Quartier lointain, Jirô Taniguchi
J'ai longtemps résisté. Le dessin de la couv, légèrement raide et beaucoup trop sobre ne m'attirait pas. Certes la BD avait gagné le prix Angoulême du meilleur scénario 2003, et le prix "Canal BD" des librairies spécialisées. Du coup, cette année-là, chaque fois que j'allais chez mon bédéquiniste chéri, j'en repartais avec le sac en plastique "quartier lointain". Certes. Et je n'entendais que des avis élogieux. Mais toujours pas. Jusqu'à ce que je lise il y a peu (mais sur quel blog était-ce donc??) que l'histoire ne racontait pas l'histoire d'un jeune garçon mais le retour dans le passé d'un homme adulte. Un retour dans sa peau d'adolescent. C'était donc un manga de science-fiction? Voilà qui changeait tout! En fait, il suffit de savoir me parler...
Hiroshi a 48 ans, une vie moyennement intéressante de cadre alcoolique, une femme et des filles dont il ne sait finalement plus rien. Par un concours de circonstances digne des meilleurs prétextes fantastiques, il se retrouve dans la peau de l'Hiroshi qu'il était à 14 ans, mais avec toute son expérience et ses souvenirs de quinquagénaire. Ce qui est bien utile à l'école, et avec les filles. Mais l'année de ses 14 ans, c'est aussi celle où son père est parti, a quitté sa famille et n'a plus jamais donné de nouvelles. Un temps en équilibre fragile donc, entre l'ivresse de la jeunesse retrouvée, et l'angoisse des drames à venir - drames qu'Hiroshi cherche à éviter, puisque le passé se modifie à mesure qu'il le revit.

------------------------------------------------------------------------

Consignes écrites.
(a) D'après le billet sur Quartier lointain, dites si chaque affirmation est juste : (i) la BD a reçu le prix Angoulême du meilleur scénario 2003 ; (ii) le dessin de la couverture a tout de suite attiré la personne qui écrit ; (iii) le père d'Hiroshi est parti l'année de ses 14 ans. Répondez par oui ou non en citant les mots du billet qui tranchent.
(b) Poursuivez le billet sur Quartier lointain à partir de sa dernière phrase.
Les lignes qui viennent ensuite proviennent d'une autre source.

Données fournies.
------------------------------------------------------------------------

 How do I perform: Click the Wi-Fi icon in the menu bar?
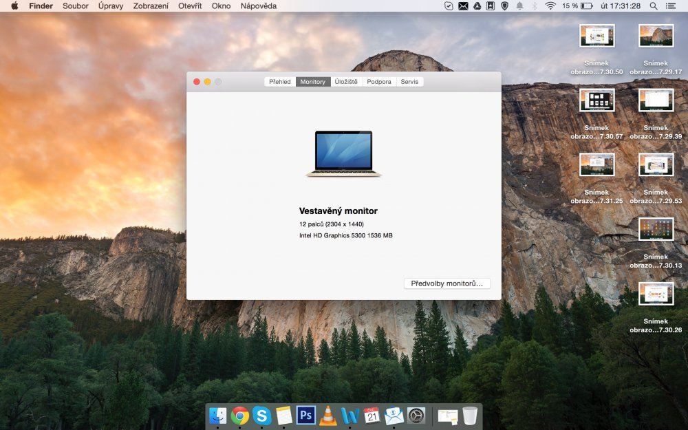click(551, 6)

------------------------------------------------------------------------

Les réponses.
(a)
(i) Oui : « Certes la BD avait gagné le prix Angoulême du meilleur scénario 2003 »
(ii) Non : « Le dessin de la couv, légèrement raide et beaucoup trop sobre ne m'attirait pas. »
(iii) Oui : « l'année de ses 14 ans, c'est aussi celle où son père est parti »

(b)
Attention, cette critique est bourrée de spoils!
Ne lisez pas plus loin si vous avez l'intention de lire ce manga!
Pour une fois, je laisserai tranquille le problème du paradoxe temporel, même si je trouve que la technique du "ici ce n'est pas paradoxal" est une solution de facilité peu digne. Mais Quartier lointain est un faux manga de SF, donc passons. Par contre, soulever le fait qu'Hiroshi change le passé, mais lui faire retrouver un présent intact n'est pas admissible, SF ou pas. C'est là une question de cohérence interne. C'est d'autant plus rageant que la fin, en faisant officiellement d'Hiroshi un "voyageur du temps", boucle la boucle temporelle. Quand j'étais môme, j'avais lu une histoire toute pleine d'interventions dans le passé (deux gamins qui y faisaient les 400 coups), et la conclusion c'était que l'Histoire avait "digéré" leurs interventions. Ca m'avait interpellée, déjà à l'époque (la preuve, je m'en souviens). Sauf que je ne suis plus môme, et que Taniguchi n'écrit pas pour les enfants. Donc là, il y a quand même abus manifeste.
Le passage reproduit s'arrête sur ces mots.